2012/03/29 Comments Off on Mark Brunke
On the theme of David Lynch
David Lynch: An Oral History of Las Vegas
“The only true part of this is that when I was fourteen, my mother put me on a Greyhound Bus to get me out of Las Vegas.
We were never meant to live in Ontario. How does driftwood end up anywhere? It all tastes the same, unless you particularly like the Irish Sea. Our mother’s had escaped into the Wasteland between the Clean Cities. There was never any muscle, just thin fibers. When you pressed them, there was little meat on the bones. They had those dry famine teeth you get in the high desert in February.
The first thing that hit you was the constant temperature and humidity. It was solid, unchanging. The landing was soft, but you had to keep moving. Eventually, if you moved steady enough and far enough, you hit solid ground.
The night before I left, we watched Eraserhead. She gave me her copies of On The Road and The Soft Machine. I was on my way. My last memory, the last memory I ever want, is sitting alone in the old bus station off Fremont Street, watching this old man with his arm in a sling playing the slots.
We’d take them when they were near their last breath to the Garbage Waters. The radio station constantly replayed broadcasts from the nervous room where children sent their lost teeth. The waves rolled in and out with the thick litter discarded from the Clean Cities.

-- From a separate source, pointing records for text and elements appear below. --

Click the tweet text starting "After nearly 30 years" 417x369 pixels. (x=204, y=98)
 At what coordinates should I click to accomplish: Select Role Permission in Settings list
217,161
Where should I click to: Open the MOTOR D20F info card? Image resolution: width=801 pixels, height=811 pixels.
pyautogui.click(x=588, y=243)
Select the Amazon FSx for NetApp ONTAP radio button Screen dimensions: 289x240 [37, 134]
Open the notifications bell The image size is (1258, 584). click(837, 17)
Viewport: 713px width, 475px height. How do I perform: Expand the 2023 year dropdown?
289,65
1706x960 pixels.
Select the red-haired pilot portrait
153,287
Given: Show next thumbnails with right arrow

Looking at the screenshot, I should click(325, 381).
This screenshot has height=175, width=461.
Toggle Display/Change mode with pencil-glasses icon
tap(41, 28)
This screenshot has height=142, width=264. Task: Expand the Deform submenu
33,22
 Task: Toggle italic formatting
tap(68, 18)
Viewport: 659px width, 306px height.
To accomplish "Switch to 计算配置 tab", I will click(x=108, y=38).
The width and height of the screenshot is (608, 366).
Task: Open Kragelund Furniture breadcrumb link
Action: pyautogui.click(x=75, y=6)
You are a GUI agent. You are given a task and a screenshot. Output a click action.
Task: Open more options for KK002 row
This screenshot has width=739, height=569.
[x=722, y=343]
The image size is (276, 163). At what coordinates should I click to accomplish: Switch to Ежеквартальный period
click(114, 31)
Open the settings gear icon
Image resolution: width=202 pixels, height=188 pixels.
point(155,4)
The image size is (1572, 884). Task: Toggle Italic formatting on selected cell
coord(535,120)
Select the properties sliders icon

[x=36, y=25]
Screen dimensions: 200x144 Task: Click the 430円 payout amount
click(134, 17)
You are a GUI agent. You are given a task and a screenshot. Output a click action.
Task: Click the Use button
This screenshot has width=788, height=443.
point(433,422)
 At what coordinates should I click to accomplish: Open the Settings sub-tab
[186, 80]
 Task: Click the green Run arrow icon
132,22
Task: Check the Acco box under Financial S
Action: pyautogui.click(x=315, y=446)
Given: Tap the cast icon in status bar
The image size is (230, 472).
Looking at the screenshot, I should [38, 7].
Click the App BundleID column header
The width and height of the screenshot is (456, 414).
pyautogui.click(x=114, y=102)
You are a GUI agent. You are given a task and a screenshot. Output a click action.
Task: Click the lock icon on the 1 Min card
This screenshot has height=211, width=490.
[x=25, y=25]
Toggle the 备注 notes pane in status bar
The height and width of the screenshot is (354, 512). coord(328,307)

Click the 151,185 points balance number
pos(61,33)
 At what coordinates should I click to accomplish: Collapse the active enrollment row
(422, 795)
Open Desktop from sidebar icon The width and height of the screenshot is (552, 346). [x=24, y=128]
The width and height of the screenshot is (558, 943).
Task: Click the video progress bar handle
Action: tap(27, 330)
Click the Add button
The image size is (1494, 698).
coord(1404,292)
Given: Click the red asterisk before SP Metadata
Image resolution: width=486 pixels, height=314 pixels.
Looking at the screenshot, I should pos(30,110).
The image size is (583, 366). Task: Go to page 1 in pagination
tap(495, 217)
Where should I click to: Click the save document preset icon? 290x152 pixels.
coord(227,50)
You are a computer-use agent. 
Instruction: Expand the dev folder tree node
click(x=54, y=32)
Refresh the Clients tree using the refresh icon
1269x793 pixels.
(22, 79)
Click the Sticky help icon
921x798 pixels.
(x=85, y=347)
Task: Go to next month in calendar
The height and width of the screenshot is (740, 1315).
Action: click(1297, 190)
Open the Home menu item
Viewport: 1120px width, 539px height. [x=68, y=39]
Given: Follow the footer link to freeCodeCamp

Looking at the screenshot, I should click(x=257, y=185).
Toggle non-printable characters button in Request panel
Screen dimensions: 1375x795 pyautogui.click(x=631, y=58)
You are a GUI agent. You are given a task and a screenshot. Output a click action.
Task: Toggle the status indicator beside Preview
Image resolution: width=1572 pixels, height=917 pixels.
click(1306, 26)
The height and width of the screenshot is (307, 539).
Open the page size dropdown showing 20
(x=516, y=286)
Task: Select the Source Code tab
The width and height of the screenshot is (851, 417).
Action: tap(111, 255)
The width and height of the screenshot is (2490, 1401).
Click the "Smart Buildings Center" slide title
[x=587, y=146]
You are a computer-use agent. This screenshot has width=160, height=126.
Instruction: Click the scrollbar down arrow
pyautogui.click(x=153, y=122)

As we got mother closer, the gases would begin to make your head float. We never went further. You’d see her eyes becoming translucent; she’d begin talking to the sky of heads out beyond the sea. She’d lie down and the waves gradually would roll her back into the surf. She began to talk, but by then her voice was either drowned out by the sound or becoming one with it, it was too hard to tell.
William S. Burroughs came up to me outside of a bathroom in a donut shop in Barstow. He had his dick in his hand, well, that’s a presumption really, who knows what it was; you could see the old grey wrinkles in his arm skin and imagine how his bony artistic fingers felt; for all I know it was a collapsing beetle. The black dirt covered him. He asked me what kind of writer I was and I said Neither Fiction. We didn’t talk about it, his exposure. Those were different times, you just toughed it out, got back on the bus, and hoped to fucking hell you didn’t have to sit next to an asshole.
She lay back upon a folded blue blanket, looking at the top of the tree line, at the darkening horizon of the East. In front of her she could see the little mirror in the tiny trailer kitchen, reflecting the still cold blue setting to the West.
The biggest problem was I kept stealing comic books from the 7-Eleven off of Charleston and 8th. They always had the same story. Godzilla, looking in a mirror. She set her eyes upon the reflection of sunset as her heartbeat slowed to a close. She tried to be at peace, but there were the tethers, her children, still in the woods. She remembered taking them on the train, and letting them go on the bus.
The old girls would always freeze at the edge of the horizon. You imagined them living somewhere, expanding their skin across the black and white memory, reading the scrawl and snippets they etched with their bodies into the tundra.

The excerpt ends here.